Check every line below for the word "will" and copy the ones that have it.
■ ■ ■ ■ ■
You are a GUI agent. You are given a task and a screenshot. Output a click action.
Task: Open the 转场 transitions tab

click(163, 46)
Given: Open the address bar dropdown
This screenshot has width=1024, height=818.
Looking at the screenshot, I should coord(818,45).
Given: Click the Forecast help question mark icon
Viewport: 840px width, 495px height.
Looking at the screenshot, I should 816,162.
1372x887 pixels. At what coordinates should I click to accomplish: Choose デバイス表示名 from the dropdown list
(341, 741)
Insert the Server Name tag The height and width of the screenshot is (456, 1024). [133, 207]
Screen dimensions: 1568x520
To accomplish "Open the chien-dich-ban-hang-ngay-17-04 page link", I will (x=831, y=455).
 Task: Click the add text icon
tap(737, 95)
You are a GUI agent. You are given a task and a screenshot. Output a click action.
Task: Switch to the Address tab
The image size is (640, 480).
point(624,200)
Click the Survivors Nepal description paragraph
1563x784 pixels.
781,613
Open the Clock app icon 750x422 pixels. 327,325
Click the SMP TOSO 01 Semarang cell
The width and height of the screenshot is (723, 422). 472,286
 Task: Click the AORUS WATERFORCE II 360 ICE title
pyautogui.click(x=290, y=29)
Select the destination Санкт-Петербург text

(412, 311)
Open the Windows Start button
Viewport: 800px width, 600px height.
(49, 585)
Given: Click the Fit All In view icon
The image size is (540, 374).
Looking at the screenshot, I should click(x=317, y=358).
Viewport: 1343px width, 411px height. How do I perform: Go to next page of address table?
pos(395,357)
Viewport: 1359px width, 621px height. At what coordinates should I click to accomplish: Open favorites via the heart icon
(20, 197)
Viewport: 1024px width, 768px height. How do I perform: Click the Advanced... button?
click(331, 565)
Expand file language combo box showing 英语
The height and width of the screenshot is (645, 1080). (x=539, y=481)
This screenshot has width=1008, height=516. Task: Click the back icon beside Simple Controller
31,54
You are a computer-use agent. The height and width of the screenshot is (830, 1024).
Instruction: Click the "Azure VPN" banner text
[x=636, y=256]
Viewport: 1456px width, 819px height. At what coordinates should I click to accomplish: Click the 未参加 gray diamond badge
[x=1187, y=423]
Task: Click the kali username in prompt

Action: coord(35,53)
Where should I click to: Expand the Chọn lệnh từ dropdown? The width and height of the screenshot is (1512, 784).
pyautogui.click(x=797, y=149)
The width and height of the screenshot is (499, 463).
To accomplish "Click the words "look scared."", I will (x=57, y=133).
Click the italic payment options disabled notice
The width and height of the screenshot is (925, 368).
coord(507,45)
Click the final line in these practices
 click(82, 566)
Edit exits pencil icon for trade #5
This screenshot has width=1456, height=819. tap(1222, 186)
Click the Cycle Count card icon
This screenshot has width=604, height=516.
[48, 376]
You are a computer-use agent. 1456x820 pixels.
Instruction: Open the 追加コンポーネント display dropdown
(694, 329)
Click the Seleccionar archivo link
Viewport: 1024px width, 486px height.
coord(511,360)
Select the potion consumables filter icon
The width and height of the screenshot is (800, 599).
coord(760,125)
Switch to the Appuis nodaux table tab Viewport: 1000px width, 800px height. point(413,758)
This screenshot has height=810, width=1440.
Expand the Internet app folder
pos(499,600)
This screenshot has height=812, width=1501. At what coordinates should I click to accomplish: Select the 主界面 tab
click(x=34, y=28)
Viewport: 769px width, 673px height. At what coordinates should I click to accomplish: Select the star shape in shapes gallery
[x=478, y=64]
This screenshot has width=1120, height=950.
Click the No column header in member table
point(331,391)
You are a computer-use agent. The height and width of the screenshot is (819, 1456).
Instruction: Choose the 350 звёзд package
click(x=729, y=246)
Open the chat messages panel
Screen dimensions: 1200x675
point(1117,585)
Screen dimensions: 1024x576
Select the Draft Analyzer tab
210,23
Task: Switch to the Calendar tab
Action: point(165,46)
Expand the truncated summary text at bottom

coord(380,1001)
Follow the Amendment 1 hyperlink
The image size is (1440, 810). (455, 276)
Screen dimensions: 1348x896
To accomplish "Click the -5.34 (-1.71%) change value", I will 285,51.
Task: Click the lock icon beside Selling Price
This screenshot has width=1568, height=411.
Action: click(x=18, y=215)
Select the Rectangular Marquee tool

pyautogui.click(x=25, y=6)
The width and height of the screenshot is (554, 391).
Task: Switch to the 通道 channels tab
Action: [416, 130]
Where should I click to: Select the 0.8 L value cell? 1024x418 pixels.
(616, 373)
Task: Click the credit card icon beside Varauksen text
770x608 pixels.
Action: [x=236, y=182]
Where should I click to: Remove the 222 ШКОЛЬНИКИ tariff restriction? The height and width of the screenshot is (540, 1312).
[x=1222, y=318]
■ ■ ■ ■ ■
*REPLY TO THE TASK:*
To accomplish "Open the chien-dich-ban-hang-ngay-17-04 page link", I will (x=831, y=455).
To accomplish "Click the words "look scared."", I will (x=57, y=133).
To accomplish "Click the -5.34 (-1.71%) change value", I will 285,51.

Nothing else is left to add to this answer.